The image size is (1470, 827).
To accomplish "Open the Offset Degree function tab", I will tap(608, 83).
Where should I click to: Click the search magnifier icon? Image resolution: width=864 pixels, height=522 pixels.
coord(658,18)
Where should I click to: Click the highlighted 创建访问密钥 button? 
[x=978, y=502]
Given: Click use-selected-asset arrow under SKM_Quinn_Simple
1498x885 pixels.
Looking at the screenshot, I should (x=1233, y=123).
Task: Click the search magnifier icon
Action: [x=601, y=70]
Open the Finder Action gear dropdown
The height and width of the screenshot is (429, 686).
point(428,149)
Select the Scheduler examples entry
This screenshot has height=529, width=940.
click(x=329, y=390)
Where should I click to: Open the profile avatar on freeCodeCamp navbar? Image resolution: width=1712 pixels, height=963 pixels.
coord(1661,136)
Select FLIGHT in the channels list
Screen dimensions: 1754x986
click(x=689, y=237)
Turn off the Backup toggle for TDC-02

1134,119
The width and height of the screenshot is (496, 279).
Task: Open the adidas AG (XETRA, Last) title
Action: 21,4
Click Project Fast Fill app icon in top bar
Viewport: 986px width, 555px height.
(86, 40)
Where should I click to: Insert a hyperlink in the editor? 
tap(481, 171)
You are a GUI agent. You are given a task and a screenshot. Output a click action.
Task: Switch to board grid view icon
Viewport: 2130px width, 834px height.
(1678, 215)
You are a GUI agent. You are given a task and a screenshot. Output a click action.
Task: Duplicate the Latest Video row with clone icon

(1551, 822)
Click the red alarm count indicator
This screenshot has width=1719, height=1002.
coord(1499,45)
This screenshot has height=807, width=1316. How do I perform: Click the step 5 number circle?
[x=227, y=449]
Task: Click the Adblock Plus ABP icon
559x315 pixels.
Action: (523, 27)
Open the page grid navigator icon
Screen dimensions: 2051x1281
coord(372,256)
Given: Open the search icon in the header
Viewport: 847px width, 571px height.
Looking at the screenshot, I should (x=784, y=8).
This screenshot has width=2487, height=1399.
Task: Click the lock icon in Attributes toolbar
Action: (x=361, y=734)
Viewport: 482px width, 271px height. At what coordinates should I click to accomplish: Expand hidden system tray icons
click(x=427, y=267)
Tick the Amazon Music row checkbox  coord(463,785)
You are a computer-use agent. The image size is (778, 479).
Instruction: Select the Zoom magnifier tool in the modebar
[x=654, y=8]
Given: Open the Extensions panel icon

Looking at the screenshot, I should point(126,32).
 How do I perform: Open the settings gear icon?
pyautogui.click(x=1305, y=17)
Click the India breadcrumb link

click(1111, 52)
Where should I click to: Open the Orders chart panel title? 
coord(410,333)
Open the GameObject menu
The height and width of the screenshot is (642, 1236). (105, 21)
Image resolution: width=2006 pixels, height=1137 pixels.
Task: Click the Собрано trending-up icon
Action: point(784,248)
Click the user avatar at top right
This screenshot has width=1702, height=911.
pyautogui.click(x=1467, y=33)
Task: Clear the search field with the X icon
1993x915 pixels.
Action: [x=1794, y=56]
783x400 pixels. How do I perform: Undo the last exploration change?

[WHAT THE EXERCISE ASKS] Your reply should contain each entry, copied without alteration.

[RESULT]
The image size is (1470, 827).
To accomplish "Open the Offset Degree function tab", I will tap(608, 83).
Where should I click to: Click the search magnifier icon? Image resolution: width=864 pixels, height=522 pixels.
coord(658,18)
Where should I click to: Click the highlighted 创建访问密钥 button? 
[x=978, y=502]
Given: Click use-selected-asset arrow under SKM_Quinn_Simple
1498x885 pixels.
Looking at the screenshot, I should (x=1233, y=123).
Task: Click the search magnifier icon
Action: [x=601, y=70]
Open the Finder Action gear dropdown
The height and width of the screenshot is (429, 686).
point(428,149)
Select the Scheduler examples entry
This screenshot has height=529, width=940.
click(x=329, y=390)
Where should I click to: Open the profile avatar on freeCodeCamp navbar? Image resolution: width=1712 pixels, height=963 pixels.
coord(1661,136)
Select FLIGHT in the channels list
Screen dimensions: 1754x986
click(x=689, y=237)
Turn off the Backup toggle for TDC-02

1134,119
The width and height of the screenshot is (496, 279).
Task: Open the adidas AG (XETRA, Last) title
Action: 21,4
Click Project Fast Fill app icon in top bar
Viewport: 986px width, 555px height.
(86, 40)
Where should I click to: Insert a hyperlink in the editor? 
tap(481, 171)
You are a GUI agent. You are given a task and a screenshot. Output a click action.
Task: Switch to board grid view icon
Viewport: 2130px width, 834px height.
(1678, 215)
You are a GUI agent. You are given a task and a screenshot. Output a click action.
Task: Duplicate the Latest Video row with clone icon

(1551, 822)
Click the red alarm count indicator
This screenshot has width=1719, height=1002.
coord(1499,45)
This screenshot has height=807, width=1316. How do I perform: Click the step 5 number circle?
[x=227, y=449]
Task: Click the Adblock Plus ABP icon
559x315 pixels.
Action: (523, 27)
Open the page grid navigator icon
Screen dimensions: 2051x1281
coord(372,256)
Given: Open the search icon in the header
Viewport: 847px width, 571px height.
Looking at the screenshot, I should (x=784, y=8).
This screenshot has width=2487, height=1399.
Task: Click the lock icon in Attributes toolbar
Action: (x=361, y=734)
Viewport: 482px width, 271px height. At what coordinates should I click to accomplish: Expand hidden system tray icons
click(x=427, y=267)
Tick the Amazon Music row checkbox  coord(463,785)
You are a computer-use agent. The image size is (778, 479).
Instruction: Select the Zoom magnifier tool in the modebar
[x=654, y=8]
Given: Open the Extensions panel icon

Looking at the screenshot, I should point(126,32).
 How do I perform: Open the settings gear icon?
pyautogui.click(x=1305, y=17)
Click the India breadcrumb link

click(1111, 52)
Where should I click to: Open the Orders chart panel title? 
coord(410,333)
Open the GameObject menu
The height and width of the screenshot is (642, 1236). (105, 21)
Image resolution: width=2006 pixels, height=1137 pixels.
Task: Click the Собрано trending-up icon
Action: point(784,248)
Click the user avatar at top right
This screenshot has width=1702, height=911.
pyautogui.click(x=1467, y=33)
Task: Clear the search field with the X icon
1993x915 pixels.
Action: [x=1794, y=56]
783x400 pixels. How do I perform: Undo the last exploration change?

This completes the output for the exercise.